Relationships can be strange. I mean amazing, but strange. You think that you're just a normal couple, wandering through life, and then suddenly a friend catches you asking your boyfriend to check your nose for boogers and you wonder... how did we get here? Yeah, weird relationship habits sneak up on you.
It doesn't start out that way. In fact, normally it starts with just the cutesy stuff. Maybe it's texting in nothing but emojis and code words, but that's pretty normal. "Sending texts is a good way to let your partner(s) know you are thinking of them," says Shamyra Howard-Blackburn, a licensed clinical social worker who specializes in sex and relationship therapy, tells Bustle. "It can also heighten the suspense on what to expect when you see them again."
See? Totally normal. Then suddenly it can go beyond the cute and into the... well, into the full-blown weird, booger-checking territory. But I think you need to embrace that— because actually, the weird stuff is normal. In fact, I don't know any couple that doesn't have some distinctly strange behaviors or quirks. It's just part of what makes the two of you who you are as a couple. Some habits are common in a lot of different couples and you probably have some that are totally unique to you.
So don't worry about quirky habits you guys have.

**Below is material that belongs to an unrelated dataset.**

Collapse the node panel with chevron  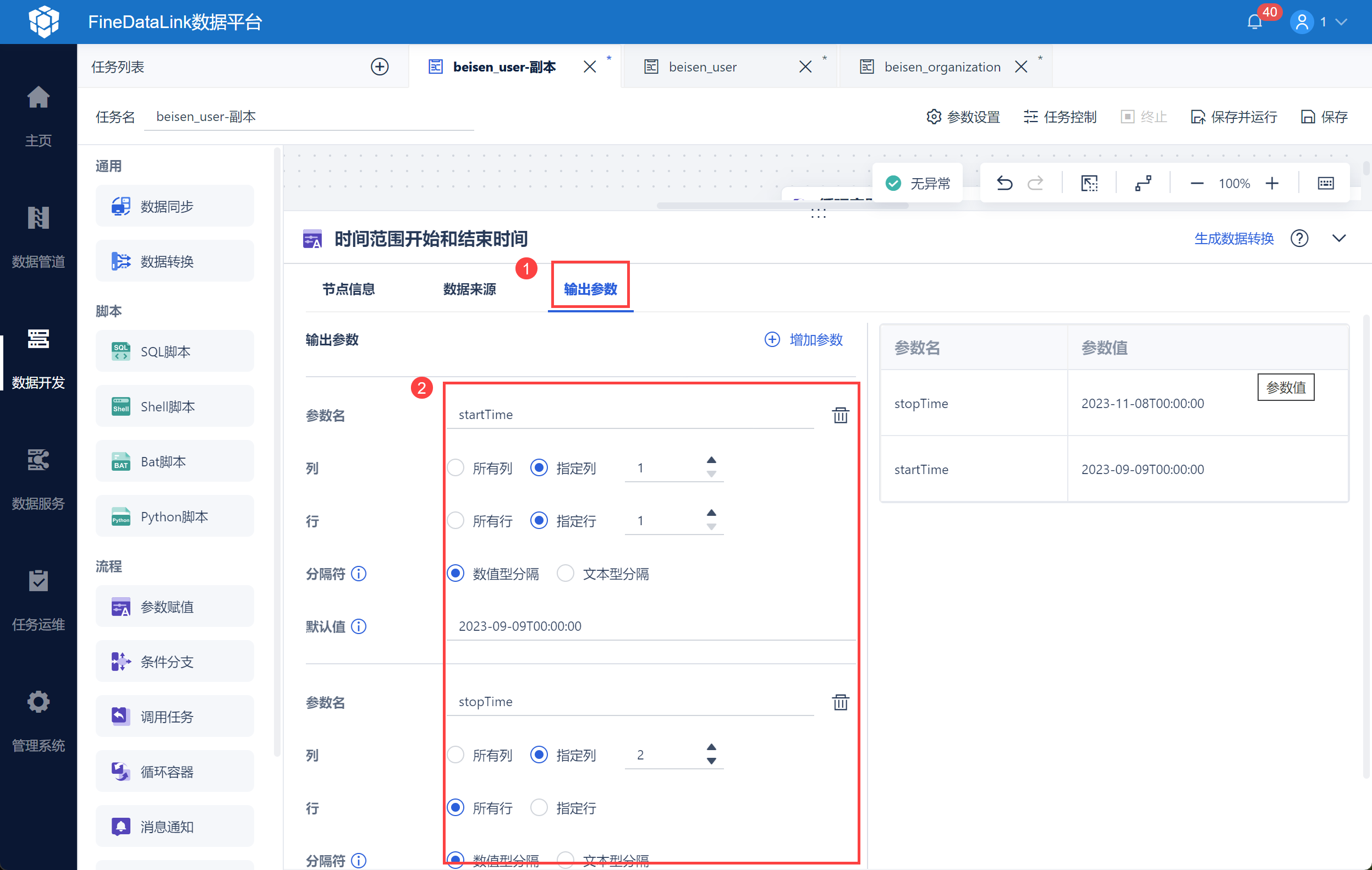point(1339,238)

Just check out these 'weird' relationship habits that are totally normal:
1Having Netflix Infidelity Fights
I have had a full blown ~meltdown~ over my girlfriend watching the latest Made in Chelsea episode with her mom... only to be truly shamed when I binge-watched New Girl waiting for a delayed flight at the airport without consulting my girlfriend first. In fact, we've probably had more tense conversations about TV viewing than anything else. But we're just joking, aren't we? I don't know anymore. The struggle is real, people.
2Talking About Poop
I talk about poop all the time. To my friends, to the internet, to my family. You may think it's weird to talk about it in a relationship, to the same person you have sex with, but it makes life so much easier just to talk about it and acknowledge it.
3Talking On Social Media... While In The Same Place
Neither my partner nor I are big on social media, but she will occasionally like a photo or tease me on Twitter — from the next room. And some couples are really active on social media.

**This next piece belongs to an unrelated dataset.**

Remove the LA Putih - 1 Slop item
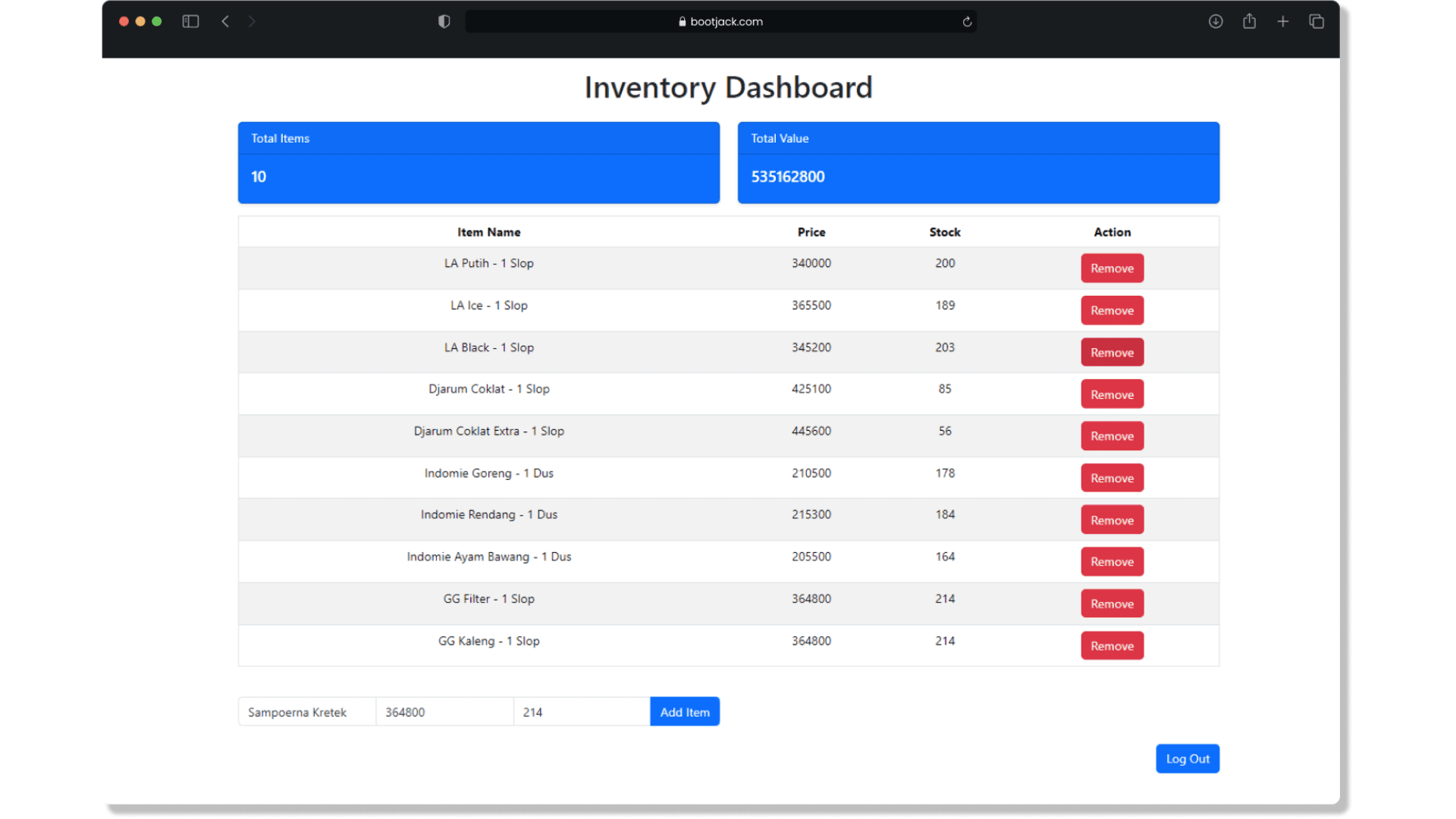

"Every couple has their own practices for things like social media," Laurie Davis Edwards, founder of eFlirt and author of Love @ First Click, tells Bustle. "I think it's about what works best and is most comfortable for you two. Trust in a relationship is so important and, especially for Millennials, I don't see a reason why you'd want to change what you’re doing on social media if you really trust your partner."
My girlfriend and I know each other's passwords and phone codes, but that might not be for everyone.
4Flirting Like They Just Met
You may think it's weird to be flirty and silly with someone you've known been dating for months or years, but it's not only normal — it's super important.
"The most important thing to keep your sex life healthy in a relationship is to keep the sexual energy simmering in-between the act," Lauren Brim, a sexual wellness coach and author of The New Rules of Sex, tells Bustle."This could be commenting when your partner looks extra hot, gently slapping, squeezing or pinching them when you pass them in the kitchen or raising your eyebrows in an ooh-la-la [way] when you see them undressing to jump in the shower. Noticing your partner's attractiveness will make them feel desired and keep you both wanting each other in bed."
5Speaking A Total Nonsense Language
When you get to know each other well, maybe too well, you can stop using normal speech. "Can you pass me the thing with the thing?" is a pretty normal question in our flat and inside jokes are everywhere. In it's weird way, it's a form of intimacy.
"From personal and professional experience, I'd suggest couples try to create little surprises to make the other member happy like showing up for a date with your partner's favorite cookies or bringing a small gift that signifies an inside joke," Gestalt life coach Nina Rubin tells Bustle. So they're actually a really good way of bonding.
6Teasing Each Other
Speaking of, teasing and acting like weirdos is totally normal in a relationship. “Being playful is such an important part of a relationship,” Julienne Derichs, a licensed marriage and family therapist with Couples Counseling Today, tells Bustle. “It helps couples connect, de-stress, and it acts an important repair technique when couples are feeling tense over conflict. Laughter and teasing can help deescalate the conflict and help you remember that you actually like each other.”
7Asking Weird Body Questions
"Is this a rash or am I dying?" "Look at this ingrown hair!" "Oh my god that blackhead let me squeeze it please!" These are all totally normal things to say in relationships. Just like the poop talk, it may seem counterintuitive that you'd talk about gross body stuff to a person you want to find you sexy, but here we are. It happens.
There are probably as many weird relationships habits out there as there are couples, you're bound to have some weird ones unique to you. But own them, because no matter how out there they seem, they can be a great sign of intimacy.